Every investor would love to stumble upon the perfect stock. But will you ever really find a stock that provides everything you could possibly want?
One thing's for sure: You'll never discover truly great investments unless you actively look for them. Let's discuss the ideal qualities of a perfect stock, then decide if Quicksilver Resources (NYSE: KWK ) fits the bill.
The quest for perfection
Stocks that look great based on one factor may prove horrible elsewhere, making due diligence a crucial part of your investing research. The best stocks excel in many different areas, including these important factors:
- Growth. Expanding businesses show healthy revenue growth. While past growth is no guarantee that revenue will keep rising, it's certainly a better sign than a stagnant top line.
- Margins. Higher sales mean nothing if a company can't produce profits from them. Strong margins ensure that a company can turn revenue into profit.
- Balance sheet. At debt-laden companies, banks and bondholders compete with shareholders for management's attention. Companies with strong balance sheets don't have to worry about the distraction of debt.
- Money-making opportunities. Return on equity helps measure how well a company is finding opportunities to turn its resources into profitable business endeavors.
- Valuation. You can't afford to pay too much for even the best companies. By using normalized figures, you can see how a stock's simple earnings multiple fits into a longer-term context.
- Dividends. For tangible proof of profits, a check to shareholders every three months can't be beat. Companies with solid dividends and strong commitments to increasing payouts treat shareholders well.
With those factors in mind, let's take a closer look at Quicksilver Resources.
What We Want to See
Pass or Fail?
|Growth||5-Year Annual Revenue Growth > 15%||16.3%||Pass|
|1-Year Revenue Growth > 12%||(6.2%)||Fail|
|Margins||Gross Margin > 35%||55.3%||Pass|
|Net Margin > 15%||11.7%||Fail|
|Balance Sheet||Debt to Equity < 50%||158.2%||Fail|
|Current Ratio > 1.3||1.28||Fail|
|Opportunities||Return on Equity > 15%||9.0%||Pass|
|Valuation||Normalized P/E < 20||NM||NM|
|Dividends||Current Yield > 2%||0.0%||Fail|
|5-Year Dividend Growth > 10%||0.0%||Fail|
|Total Score||2 out of 9|
Source: S&P Capital IQ. NM = not meaningful due to negative normalized earnings. Total score = number of passes.

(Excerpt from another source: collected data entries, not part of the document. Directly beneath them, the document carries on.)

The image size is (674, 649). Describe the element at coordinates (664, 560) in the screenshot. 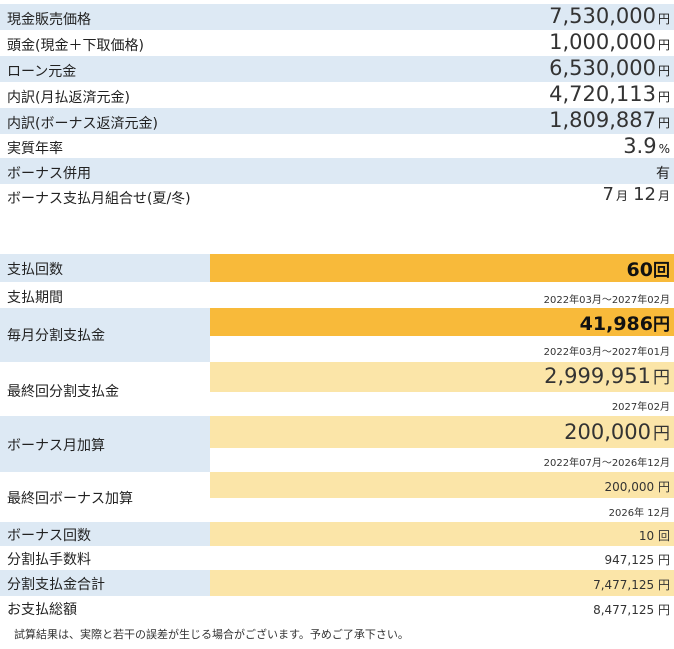

I see `fee-unit: 円` at that location.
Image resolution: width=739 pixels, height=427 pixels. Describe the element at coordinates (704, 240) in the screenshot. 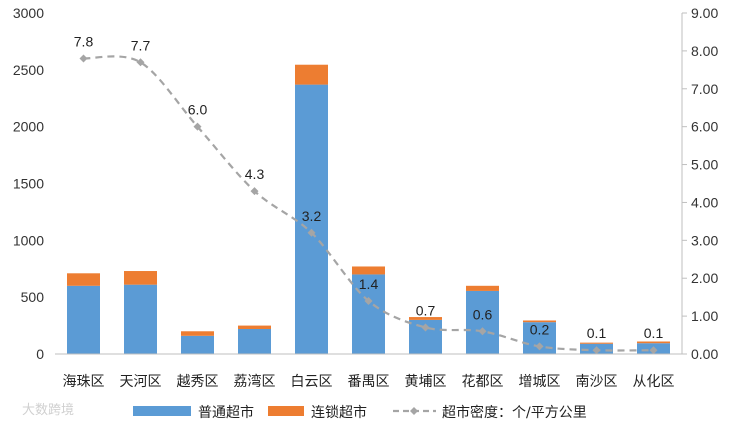

I see `right-tick-label: 3.00` at that location.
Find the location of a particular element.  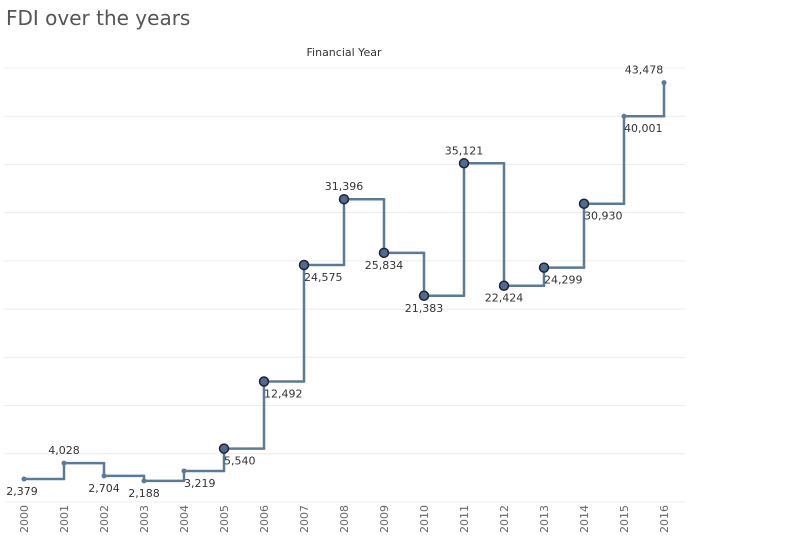

data-point-2003 is located at coordinates (144, 481).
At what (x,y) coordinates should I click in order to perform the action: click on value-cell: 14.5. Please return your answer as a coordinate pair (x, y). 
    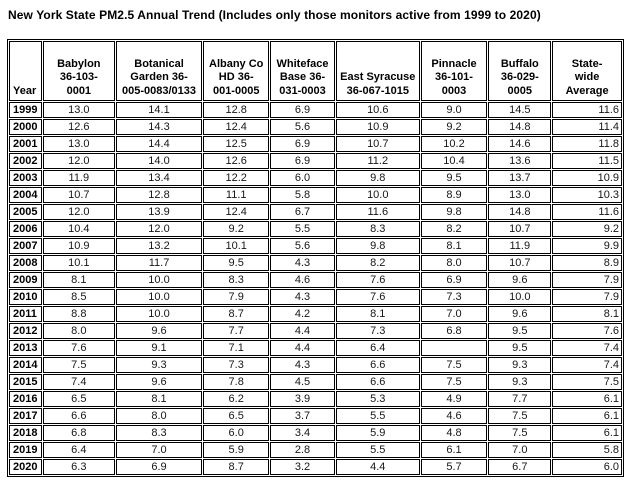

Since we looked at Quicksilver Resources last year, the company's score has dropped by three points. Much weaker figures due to asset write-downs explain much of the drop, but falling revenue is also a bad sign and has definitely contributed to the stock's roughly 65% plunge in the past year.
Natural gas has been a terrible place to invest recently. With prices having set decade-long lows earlier this year, even cost-effective producers Ultra Petroleum (NYSE: UPL ) and Southwestern Energy (NYSE: SWN ) have felt the pinch.
But, more recently, gas prices have finally started rising, moving above the $3 level in recent sessions. That's reawakened interest not only in gas-price ETF United States Natural Gas (NYSE: UNG ) , but also in Quicksilver, whose shares have jumped more than 50% off their lows from last month.
Still, Quicksilver faces challenges. Standard & Poor's downgraded the company's corporate credit rating to B-, deep in the junk category, and its senior unsecured debt to CCC+. The downgrade will make it more costly for Quicksilver to get additional credit, or refinance existing debt when it matures.
In the long run, though, what Quicksilver needs, in order to improve, is a more favorable market for natural gas. If prices continue to rise, they could save Quicksilver's future prospects. But if they stay low, Quicksilver could become a casualty of the crowded space.
No stock is a sure thing, but some stocks are a lot closer to perfect than others. By looking for the perfect stock, you'll go a long way toward improving your investing prowess, and learning how to separate out the best investments from the rest.